§ Directions for this task: Scan the entries for the word "Expand", and copy every line where it appears.
*-*-*
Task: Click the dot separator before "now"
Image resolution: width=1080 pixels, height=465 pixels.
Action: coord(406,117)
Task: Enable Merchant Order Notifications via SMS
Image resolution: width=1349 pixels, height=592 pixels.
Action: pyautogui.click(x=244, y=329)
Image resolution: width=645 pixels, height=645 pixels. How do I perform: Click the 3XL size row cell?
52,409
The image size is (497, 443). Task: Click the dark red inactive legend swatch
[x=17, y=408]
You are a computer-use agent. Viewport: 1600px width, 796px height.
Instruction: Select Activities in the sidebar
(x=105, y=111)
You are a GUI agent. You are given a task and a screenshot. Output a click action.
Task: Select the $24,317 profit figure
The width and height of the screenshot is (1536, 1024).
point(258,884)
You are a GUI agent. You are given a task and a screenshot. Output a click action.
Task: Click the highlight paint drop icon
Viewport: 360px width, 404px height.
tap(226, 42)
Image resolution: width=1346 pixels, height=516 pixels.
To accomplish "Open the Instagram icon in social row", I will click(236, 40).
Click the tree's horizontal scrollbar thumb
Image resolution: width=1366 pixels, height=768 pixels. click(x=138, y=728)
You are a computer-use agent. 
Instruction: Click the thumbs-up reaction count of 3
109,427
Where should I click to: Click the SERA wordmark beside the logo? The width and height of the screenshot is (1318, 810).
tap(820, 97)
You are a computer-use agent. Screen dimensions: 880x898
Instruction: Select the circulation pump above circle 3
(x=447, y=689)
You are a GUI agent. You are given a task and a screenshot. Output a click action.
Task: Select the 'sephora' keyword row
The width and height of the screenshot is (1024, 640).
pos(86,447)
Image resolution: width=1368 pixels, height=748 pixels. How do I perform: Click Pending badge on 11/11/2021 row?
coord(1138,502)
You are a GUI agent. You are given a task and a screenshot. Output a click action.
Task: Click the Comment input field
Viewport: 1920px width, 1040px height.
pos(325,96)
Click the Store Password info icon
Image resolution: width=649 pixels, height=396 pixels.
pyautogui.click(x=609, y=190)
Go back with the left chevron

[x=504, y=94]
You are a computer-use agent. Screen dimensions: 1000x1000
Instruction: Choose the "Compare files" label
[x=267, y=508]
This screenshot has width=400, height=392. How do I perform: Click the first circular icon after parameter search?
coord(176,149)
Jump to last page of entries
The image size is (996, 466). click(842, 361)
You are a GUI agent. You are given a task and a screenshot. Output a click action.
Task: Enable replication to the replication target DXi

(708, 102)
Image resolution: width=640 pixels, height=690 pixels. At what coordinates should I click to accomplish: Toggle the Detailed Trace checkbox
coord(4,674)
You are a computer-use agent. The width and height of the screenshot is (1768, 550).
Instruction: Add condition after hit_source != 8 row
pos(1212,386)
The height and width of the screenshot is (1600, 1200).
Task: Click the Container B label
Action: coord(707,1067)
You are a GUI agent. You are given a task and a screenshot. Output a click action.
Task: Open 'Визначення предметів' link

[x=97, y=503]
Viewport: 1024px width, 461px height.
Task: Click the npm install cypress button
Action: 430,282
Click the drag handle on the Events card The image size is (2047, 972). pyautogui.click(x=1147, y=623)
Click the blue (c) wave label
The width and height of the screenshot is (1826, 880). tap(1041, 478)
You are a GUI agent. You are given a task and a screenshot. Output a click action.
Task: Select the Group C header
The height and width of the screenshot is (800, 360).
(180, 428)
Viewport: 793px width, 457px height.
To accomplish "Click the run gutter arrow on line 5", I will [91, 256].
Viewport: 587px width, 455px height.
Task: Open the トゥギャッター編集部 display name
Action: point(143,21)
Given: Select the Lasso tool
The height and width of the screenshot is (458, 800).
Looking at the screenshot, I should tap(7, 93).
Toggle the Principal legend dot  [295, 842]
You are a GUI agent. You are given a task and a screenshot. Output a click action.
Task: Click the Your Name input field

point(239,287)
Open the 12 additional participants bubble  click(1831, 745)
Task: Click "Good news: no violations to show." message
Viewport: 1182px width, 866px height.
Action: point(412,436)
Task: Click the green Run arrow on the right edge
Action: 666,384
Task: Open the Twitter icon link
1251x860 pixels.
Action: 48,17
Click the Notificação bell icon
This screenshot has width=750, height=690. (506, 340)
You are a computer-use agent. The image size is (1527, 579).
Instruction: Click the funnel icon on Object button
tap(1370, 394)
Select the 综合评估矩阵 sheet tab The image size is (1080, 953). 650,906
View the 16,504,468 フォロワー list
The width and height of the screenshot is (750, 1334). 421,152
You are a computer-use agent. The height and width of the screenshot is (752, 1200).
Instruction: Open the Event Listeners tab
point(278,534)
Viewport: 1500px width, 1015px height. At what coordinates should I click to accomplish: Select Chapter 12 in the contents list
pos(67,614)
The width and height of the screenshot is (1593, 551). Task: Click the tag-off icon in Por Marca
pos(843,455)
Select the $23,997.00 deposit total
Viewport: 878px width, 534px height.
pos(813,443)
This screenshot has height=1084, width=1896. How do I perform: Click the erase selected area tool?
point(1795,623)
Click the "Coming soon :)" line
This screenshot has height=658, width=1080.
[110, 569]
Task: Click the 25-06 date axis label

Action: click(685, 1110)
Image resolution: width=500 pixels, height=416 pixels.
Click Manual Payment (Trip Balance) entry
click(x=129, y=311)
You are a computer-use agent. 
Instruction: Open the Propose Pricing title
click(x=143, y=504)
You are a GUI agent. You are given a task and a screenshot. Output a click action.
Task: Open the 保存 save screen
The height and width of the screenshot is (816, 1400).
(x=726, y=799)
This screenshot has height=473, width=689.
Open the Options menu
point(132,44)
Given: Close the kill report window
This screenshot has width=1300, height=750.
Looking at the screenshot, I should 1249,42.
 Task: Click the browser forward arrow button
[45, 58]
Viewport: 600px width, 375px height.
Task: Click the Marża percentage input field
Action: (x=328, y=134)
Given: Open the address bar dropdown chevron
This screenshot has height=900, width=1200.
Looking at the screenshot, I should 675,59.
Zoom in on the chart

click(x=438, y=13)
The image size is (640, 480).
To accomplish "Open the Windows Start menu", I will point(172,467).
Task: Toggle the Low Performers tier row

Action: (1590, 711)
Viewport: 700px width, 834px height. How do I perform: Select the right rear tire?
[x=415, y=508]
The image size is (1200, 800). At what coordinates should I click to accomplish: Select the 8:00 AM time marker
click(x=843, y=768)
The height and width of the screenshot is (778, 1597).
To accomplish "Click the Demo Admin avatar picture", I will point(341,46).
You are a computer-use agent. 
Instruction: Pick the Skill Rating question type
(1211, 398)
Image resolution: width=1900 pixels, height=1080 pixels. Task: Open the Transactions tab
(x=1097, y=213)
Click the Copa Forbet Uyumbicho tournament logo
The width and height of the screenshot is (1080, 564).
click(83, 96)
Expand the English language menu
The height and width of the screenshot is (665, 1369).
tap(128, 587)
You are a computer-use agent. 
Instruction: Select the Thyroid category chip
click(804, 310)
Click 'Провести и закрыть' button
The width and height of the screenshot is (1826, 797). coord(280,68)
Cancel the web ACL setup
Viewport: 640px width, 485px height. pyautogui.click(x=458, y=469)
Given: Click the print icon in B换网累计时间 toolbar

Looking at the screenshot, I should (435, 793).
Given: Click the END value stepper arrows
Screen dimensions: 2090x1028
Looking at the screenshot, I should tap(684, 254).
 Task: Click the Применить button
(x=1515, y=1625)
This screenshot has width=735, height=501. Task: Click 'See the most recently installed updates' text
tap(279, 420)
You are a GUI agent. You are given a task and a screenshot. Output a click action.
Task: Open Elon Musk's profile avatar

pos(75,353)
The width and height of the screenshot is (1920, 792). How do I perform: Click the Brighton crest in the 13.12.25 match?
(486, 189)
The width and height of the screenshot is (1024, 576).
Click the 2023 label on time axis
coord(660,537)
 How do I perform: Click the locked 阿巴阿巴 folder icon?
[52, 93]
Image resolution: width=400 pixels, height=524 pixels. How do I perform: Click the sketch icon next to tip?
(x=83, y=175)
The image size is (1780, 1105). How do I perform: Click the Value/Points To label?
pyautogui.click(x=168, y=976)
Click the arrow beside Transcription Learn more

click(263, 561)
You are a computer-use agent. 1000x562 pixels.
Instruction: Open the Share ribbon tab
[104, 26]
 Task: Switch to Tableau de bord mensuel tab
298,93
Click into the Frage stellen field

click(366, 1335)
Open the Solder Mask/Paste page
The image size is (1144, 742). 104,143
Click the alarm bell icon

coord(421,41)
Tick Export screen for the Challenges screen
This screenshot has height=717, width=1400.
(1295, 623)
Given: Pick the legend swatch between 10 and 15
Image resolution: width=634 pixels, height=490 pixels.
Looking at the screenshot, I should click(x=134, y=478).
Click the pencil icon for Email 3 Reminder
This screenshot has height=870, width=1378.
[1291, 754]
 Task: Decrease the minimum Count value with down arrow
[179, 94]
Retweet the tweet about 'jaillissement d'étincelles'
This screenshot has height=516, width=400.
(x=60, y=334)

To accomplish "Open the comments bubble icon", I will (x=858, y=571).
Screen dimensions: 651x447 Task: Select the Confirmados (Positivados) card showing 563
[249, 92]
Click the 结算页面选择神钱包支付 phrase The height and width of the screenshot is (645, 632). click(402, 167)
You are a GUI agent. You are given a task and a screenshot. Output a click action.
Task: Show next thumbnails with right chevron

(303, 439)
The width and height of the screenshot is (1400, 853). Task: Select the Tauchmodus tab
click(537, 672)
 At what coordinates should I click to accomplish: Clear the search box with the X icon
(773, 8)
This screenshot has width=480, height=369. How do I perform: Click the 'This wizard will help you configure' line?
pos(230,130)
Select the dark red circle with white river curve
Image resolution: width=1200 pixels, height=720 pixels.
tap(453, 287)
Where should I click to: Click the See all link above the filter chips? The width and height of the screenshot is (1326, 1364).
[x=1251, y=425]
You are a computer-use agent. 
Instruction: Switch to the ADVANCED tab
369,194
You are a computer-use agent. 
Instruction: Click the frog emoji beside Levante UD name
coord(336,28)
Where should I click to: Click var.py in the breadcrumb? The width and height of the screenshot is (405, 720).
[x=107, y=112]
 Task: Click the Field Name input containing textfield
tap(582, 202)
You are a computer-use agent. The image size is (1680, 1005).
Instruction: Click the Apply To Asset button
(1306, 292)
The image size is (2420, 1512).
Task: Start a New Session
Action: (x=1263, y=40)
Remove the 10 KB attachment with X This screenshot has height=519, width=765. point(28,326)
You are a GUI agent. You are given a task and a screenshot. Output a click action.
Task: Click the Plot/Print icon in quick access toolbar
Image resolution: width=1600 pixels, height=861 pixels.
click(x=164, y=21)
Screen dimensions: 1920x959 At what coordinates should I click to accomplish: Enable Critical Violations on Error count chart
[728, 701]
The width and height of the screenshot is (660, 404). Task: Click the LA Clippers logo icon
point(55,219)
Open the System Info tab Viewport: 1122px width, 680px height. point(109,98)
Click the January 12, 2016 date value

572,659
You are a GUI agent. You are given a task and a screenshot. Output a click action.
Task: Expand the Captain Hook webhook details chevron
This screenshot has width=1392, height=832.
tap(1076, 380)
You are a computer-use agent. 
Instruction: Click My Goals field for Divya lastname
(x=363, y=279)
*-*-*
§ Result for this task:
Expand the English language menu
Task: Expand the Captain Hook webhook details chevron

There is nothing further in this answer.